Exercise objective -> Update the data from the line containing "Viewport: 1155px width, 599px" through the line containing "[x=115, y=39]" by replacing "German" with "French", leaving everything else unchanged. Return only those lines.

Dataset entries ->
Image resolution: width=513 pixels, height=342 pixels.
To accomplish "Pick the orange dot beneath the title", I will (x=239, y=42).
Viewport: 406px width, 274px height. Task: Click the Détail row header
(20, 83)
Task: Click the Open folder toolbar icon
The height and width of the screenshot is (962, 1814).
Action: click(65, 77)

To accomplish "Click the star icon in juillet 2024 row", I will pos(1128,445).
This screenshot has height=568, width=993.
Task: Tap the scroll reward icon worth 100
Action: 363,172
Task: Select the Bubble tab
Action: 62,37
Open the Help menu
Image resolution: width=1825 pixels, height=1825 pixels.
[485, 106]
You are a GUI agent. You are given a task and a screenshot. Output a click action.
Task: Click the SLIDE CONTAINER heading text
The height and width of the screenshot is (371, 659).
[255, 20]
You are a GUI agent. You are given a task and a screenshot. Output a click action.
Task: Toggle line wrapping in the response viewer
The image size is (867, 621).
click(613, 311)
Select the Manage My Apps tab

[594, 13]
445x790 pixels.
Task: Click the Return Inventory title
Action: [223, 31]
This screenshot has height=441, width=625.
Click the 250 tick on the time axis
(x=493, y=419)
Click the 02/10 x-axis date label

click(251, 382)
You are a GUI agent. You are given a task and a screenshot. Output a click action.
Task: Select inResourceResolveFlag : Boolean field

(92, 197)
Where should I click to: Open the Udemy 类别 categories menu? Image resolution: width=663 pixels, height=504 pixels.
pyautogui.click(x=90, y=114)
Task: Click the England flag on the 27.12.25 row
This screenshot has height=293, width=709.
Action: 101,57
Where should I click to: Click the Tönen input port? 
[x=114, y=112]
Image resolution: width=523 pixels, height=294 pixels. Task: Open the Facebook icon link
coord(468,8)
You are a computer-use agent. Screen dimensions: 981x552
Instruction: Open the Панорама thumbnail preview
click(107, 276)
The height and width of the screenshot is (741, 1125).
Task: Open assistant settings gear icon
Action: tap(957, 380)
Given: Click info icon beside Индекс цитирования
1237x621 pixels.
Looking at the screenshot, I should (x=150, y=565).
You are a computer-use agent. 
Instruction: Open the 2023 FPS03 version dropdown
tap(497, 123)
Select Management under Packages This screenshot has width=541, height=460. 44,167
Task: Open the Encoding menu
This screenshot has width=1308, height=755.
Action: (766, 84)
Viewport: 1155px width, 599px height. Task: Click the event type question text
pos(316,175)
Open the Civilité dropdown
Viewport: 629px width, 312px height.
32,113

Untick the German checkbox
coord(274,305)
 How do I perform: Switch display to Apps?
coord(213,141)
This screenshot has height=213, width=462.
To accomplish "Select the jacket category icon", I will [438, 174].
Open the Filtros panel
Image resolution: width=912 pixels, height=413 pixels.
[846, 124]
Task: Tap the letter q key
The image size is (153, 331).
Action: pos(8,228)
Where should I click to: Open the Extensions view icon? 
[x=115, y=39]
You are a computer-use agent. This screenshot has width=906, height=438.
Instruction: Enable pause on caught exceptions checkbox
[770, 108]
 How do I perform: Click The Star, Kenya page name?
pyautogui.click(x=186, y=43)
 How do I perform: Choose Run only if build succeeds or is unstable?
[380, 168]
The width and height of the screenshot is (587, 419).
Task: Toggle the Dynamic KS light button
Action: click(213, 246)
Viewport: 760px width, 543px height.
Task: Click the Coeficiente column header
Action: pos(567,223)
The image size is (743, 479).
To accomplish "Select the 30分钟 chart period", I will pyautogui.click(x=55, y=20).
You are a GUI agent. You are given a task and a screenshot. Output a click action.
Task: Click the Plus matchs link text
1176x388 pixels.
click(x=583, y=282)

Task output ->
Viewport: 1155px width, 599px height. Task: Click the event type question text
pos(316,175)
Open the Civilité dropdown
Viewport: 629px width, 312px height.
32,113

Untick the French checkbox
coord(274,305)
 How do I perform: Switch display to Apps?
coord(213,141)
This screenshot has height=213, width=462.
To accomplish "Select the jacket category icon", I will [438, 174].
Open the Filtros panel
Image resolution: width=912 pixels, height=413 pixels.
[846, 124]
Task: Tap the letter q key
The image size is (153, 331).
Action: pos(8,228)
Where should I click to: Open the Extensions view icon? 
[x=115, y=39]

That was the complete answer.